Following the Six-Day War in June 1967, Lahat was appointed military governor of East Jerusalem. In that capacity, together with his deputy Shmuel Elbek and Jerusalem mayor Teddy Kollek, he oversaw the demolition of the Mughrabi Quarter adjacent to the Western Wall to create the large prayer plaza used today. He then became head of the Central Command Staff with the rank of brigadier general. In April 1969, during the War of Attrition, he was appointed commander of the Sinai Division (the 252nd Division), and later commanded operations at the Suez Canal. In 1970–1973, he served as chief of the Manpower Directorate, retiring from the IDF in 1973 with the rank of major general (aluf).

In February 1974, he became the eighth mayor of Tel Aviv, continuing his tenure until November 1993, when he was succeeded by Roni Milo. He was elected mayor as a member of the Likud. As mayor, he was credited with developing Tel Aviv's coastline and boardwalk and turning the beachfront into a leisure hub; the city's seaside promenade was later named "Lahat Promenade" (Tayelet Lahat) in his honor during his lifetime. He also promoted neighborhood-renewal projects and, more controversially, a school-integration program, and was criticized for running budget deficits to fund large municipal projects; the city was left with significant debts when he left office.

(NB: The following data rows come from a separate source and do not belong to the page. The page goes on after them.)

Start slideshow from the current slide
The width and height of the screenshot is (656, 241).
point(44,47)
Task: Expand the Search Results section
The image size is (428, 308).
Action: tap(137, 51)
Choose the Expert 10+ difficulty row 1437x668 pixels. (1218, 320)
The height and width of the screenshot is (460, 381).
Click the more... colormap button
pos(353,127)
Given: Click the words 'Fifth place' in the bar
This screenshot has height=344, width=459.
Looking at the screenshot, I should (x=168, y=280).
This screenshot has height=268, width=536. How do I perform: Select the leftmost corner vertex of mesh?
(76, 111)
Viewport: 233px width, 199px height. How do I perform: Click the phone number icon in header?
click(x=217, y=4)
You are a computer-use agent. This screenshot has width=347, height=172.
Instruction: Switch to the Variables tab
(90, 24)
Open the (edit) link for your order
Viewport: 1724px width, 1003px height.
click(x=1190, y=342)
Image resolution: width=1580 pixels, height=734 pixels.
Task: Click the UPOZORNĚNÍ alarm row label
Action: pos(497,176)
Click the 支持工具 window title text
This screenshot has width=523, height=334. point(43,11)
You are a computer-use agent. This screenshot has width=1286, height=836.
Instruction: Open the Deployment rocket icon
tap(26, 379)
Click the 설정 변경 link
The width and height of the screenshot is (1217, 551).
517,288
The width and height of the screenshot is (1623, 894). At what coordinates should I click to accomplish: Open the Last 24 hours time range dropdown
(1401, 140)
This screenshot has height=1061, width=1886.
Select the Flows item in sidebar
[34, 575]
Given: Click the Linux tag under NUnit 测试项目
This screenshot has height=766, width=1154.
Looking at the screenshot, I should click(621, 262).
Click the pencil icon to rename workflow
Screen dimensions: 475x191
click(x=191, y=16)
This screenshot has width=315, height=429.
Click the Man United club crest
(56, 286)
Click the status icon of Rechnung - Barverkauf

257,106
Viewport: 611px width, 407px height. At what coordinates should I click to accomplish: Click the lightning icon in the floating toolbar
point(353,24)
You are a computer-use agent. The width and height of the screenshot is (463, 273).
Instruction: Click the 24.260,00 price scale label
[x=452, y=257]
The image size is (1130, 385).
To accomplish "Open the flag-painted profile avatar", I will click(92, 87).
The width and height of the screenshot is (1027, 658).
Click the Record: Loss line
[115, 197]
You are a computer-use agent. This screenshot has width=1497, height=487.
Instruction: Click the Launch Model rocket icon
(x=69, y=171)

=== Public activity after leaving office ===
After leaving the mayoralty, Lahat remained active in public life. In 1985 he co-founded the Center-Liberal Party together with journalist Yosef Lapid, stepping down from its leadership in 1986. He served as chairman of the "Knock on the Door" ("Hakesh Badelet") fundraising campaign of the Israel Cancer Association and was involved with the Yad Vashem foundation.

Lahat worked to advance the Israeli–Palestinian peace process and, on November 4, 1995, helped organize the Tel Aviv peace rally in support of the Oslo Accords at which Prime Minister Yitzhak Rabin was assassinated. In 2000 he published an open letter addressed to the late Rabin in which he said he blamed himself for having urged Rabin, who had been reluctant, to attend the rally. In 2003 he was among the signatories of the Geneva Initiative. In 2009 Lahat was honored as one of the torchbearers in the national Israeli Independence Day ceremony, in recognition of his contribution to Tel Aviv.

== Personal life ==
Lahat was married to Ziva, former director of the Humanities Library at Tel Aviv University; the couple were married for almost 59 years at the time of his death. They had two children, Dan and Avner. He is also survived by his eight grandchildren. His son, Dan Lahat, is a Tel Aviv city council member for the Yesh Atid party.

== Death ==
On September 30, 2014, Lahat was admitted to Ichilov Hospital in critical condition due to a lung infection. He died on the morning of October 1, 2014. At his eulogy, Tel Aviv mayor Ron Huldai said Lahat had turned the city into an international center of culture, art and business, while President Reuven Rivlin described him as one of the builders and shapers of Tel Aviv's binational, unified character as a city of culture and progress.